### Document extract
★ ★ ★ ★ ★ ★ ★
Ministers from the OPEC group of oil-producing countries started meeting in Vienna Thursday to try to overcome their divisions on how to react to the fall in oil prices in the wake of the novel coronavirus epidemic.
The group already had to contend with abundant supplies weighing on prices but the spread of COVID-19 across the world has sent them plunging.
The European benchmark, Brent crude, sank to under $50 on Sunday, a level not breached since July 2017.
The effects of the virus on global demand — particularly in worst-hit China — has blown a hole through the group’s attempt to support prices at its last meeting in December by agreeing on production cuts of 500,000 barrels per day.
The only option for OPEC — and its allies in the OPEC+ grouping who will be joining meetings on Friday — would appear to be another round of production cuts, but not everybody agrees.
The success of the summit, which has been called three months ahead of the next scheduled meeting, will above all hang on the alliance between Saudi Arabia and Russia, the most important players in the OPEC and OPEC+ groupings respectively.
Saudi Arabia, the world’s third-biggest producer, is a supporter of further cuts, with Riyadh even thought to be amenable to a cut in the order of a million barrels per day.
“An agreement to reduce the OPEC+ group output level by at least one million barrels per day is imperative; otherwise oil prices will re-visit the recent lows and possibly break below them,” said analyst Tamas Varga of PVM Oil Associates.
But Russia, the world number two producer after the United States, may be harder to convince on this score, with Russian President Vladimir Putin being quoted on Sunday as saying the current market price was “acceptable” and above the level foreseen in Russian economic planning.
Russia’s RIA Novosti agency reported Wednesday that Moscow’s delegation was proposing an extension of the existing deal with no fresh cuts.
★ ★ ★ ★ ★ ★ ★
Stored items
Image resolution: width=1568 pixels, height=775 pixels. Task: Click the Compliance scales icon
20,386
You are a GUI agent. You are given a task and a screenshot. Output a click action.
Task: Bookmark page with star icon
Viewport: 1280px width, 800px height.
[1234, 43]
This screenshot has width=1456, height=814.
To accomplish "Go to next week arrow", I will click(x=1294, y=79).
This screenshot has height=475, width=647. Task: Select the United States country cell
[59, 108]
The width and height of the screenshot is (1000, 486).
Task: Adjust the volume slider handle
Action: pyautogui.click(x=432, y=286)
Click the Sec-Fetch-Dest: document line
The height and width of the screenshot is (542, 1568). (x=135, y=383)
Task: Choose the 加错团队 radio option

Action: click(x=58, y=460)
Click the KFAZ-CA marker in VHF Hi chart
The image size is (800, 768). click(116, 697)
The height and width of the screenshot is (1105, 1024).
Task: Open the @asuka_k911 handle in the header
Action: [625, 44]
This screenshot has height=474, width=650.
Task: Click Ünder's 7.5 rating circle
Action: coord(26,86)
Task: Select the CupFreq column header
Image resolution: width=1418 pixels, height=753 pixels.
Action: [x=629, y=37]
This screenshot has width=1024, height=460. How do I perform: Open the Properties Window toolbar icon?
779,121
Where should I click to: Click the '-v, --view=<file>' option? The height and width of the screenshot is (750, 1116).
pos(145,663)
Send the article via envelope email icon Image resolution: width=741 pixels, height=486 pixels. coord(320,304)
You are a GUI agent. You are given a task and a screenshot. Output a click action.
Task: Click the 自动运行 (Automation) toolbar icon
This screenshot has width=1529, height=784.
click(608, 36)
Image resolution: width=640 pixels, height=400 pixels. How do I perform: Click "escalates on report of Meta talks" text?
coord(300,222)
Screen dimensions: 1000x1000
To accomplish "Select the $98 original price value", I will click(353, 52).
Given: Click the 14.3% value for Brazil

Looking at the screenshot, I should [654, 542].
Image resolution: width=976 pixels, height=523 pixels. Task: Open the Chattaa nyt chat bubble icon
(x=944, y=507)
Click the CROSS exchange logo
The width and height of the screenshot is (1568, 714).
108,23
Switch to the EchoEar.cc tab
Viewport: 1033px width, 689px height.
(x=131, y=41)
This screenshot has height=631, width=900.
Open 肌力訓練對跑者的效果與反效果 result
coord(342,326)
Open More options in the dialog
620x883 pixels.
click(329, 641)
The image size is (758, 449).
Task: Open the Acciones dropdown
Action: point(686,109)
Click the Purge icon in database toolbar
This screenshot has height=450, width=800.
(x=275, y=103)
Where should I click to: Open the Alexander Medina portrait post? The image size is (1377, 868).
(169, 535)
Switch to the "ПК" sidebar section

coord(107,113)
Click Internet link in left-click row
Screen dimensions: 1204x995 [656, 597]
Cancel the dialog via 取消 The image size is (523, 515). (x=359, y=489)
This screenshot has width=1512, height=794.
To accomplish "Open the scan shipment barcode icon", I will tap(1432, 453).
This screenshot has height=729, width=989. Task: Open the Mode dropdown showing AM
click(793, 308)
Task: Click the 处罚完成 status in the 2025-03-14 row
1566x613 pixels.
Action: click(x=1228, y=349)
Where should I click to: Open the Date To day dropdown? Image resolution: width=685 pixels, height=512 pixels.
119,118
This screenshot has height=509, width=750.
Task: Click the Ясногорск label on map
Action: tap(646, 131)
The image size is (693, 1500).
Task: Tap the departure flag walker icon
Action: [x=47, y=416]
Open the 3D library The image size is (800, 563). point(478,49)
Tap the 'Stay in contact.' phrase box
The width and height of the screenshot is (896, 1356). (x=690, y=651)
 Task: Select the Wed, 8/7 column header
★ ★ ★ ★ ★ ★ ★
### What you will do
1. In the OPEC meeting report, rewrite everything from "The effects of" down to "not everybody agrees.", swapping "production cuts" for "output reductions".
2. Using the OPEC meeting report, answer these questions:
(a) Below what price did Brent crude sink on Sunday?
(b) Which analyst is quoted, and for which firm does he work?
(c) According to RIA Novosti, what was Moscow's delegation proposing?
3. Write the next part of the OPEC meeting report, picking up after its final sentence.

### Answers given
1.
The effects of the virus on global demand — particularly in worst-hit China — has blown a hole through the group’s attempt to support prices at its last meeting in December by agreeing on output reductions of 500,000 barrels per day.
The only option for OPEC — and its allies in the OPEC+ grouping who will be joining meetings on Friday — would appear to be another round of output reductions, but not everybody agrees.

2.
(a) Brent crude sank to under $50.
(b) Tamas Varga of PVM Oil Associates.
(c) An extension of the existing deal with no fresh cuts.

3.
“Economic activity and oil demand is now collapsing around the world… If Russia does not step up now then what role does it really play in OPEC+?” said Bjarne Schieldrop, a commodities analyst at SEB bank said.
Aside from bridging their differences on the effect of the virus on the market, the assembled officials are also having to accommodate changes to their routines in Vienna.
All those entering the OPEC headquarters have to undergo temperature checks.
After the meeting’s opening speech, a medical advisor passed on hygiene guidelines, while assuring delegates that the risk of coronavirus infection in Vienna was “very, very low”.
Austria nationwide has recorded 39 cases so far.
On Wednesday, OPEC’s Secretary-General Mohammed Barkindo and Russian Energy Minister Alexander Novak were seen in a video tweeted by the organization attempting a “foot shake”, gently bumping the sides of their feet together in a more hygienic alternative to a handshake.
The cartel has also barred access to its headquarters for the media due to the “risk that would come from convening such a vast number of people in one place”.
Livestreams of the beginning of meetings are instead being made available to journalists at a press center in a nearby hotel.
In a statement on Tuesday OPEC said it was following UN guidelines and planned to “shorten the format of such gatherings, limit the number of participants and cancel any related side-events”.